─── RECORD EXTRACTS ───
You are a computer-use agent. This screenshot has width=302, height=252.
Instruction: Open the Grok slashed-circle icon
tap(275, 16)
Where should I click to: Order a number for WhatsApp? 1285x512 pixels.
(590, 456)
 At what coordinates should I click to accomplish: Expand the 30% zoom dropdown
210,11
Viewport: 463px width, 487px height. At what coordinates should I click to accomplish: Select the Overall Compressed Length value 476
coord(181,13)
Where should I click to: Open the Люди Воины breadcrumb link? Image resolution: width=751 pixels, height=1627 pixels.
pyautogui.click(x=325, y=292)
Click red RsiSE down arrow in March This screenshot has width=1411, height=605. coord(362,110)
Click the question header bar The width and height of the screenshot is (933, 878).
───
─── RECORD EXTRACTS ───
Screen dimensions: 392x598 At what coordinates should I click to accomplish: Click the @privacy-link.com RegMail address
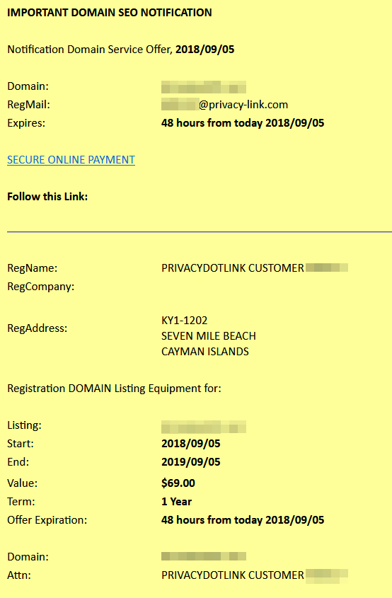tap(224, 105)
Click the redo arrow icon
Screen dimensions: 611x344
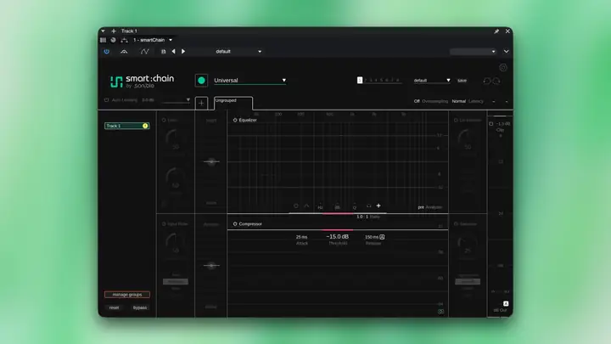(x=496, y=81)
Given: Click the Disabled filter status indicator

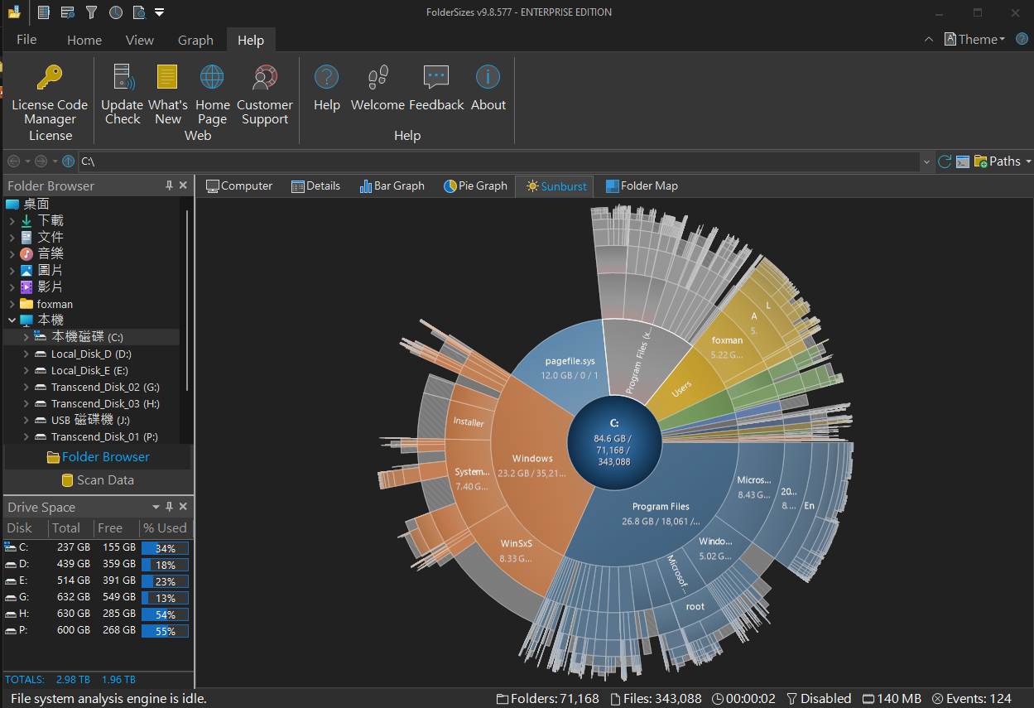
───
** WHAT IS EXPECTED **
Above are some lines. Repeat exactly, and only, those from the line that has "You are a computer-use" through the line that has "Click the question".

** OUTPUT FOR THIS EXERCISE **
You are a computer-use agent. This screenshot has width=302, height=252.
Instruction: Open the Grok slashed-circle icon
tap(275, 16)
Where should I click to: Order a number for WhatsApp? 1285x512 pixels.
(590, 456)
 At what coordinates should I click to accomplish: Expand the 30% zoom dropdown
210,11
Viewport: 463px width, 487px height. At what coordinates should I click to accomplish: Select the Overall Compressed Length value 476
coord(181,13)
Where should I click to: Open the Люди Воины breadcrumb link? Image resolution: width=751 pixels, height=1627 pixels.
pyautogui.click(x=325, y=292)
Click red RsiSE down arrow in March This screenshot has width=1411, height=605. coord(362,110)
Click the question header bar The width and height of the screenshot is (933, 878).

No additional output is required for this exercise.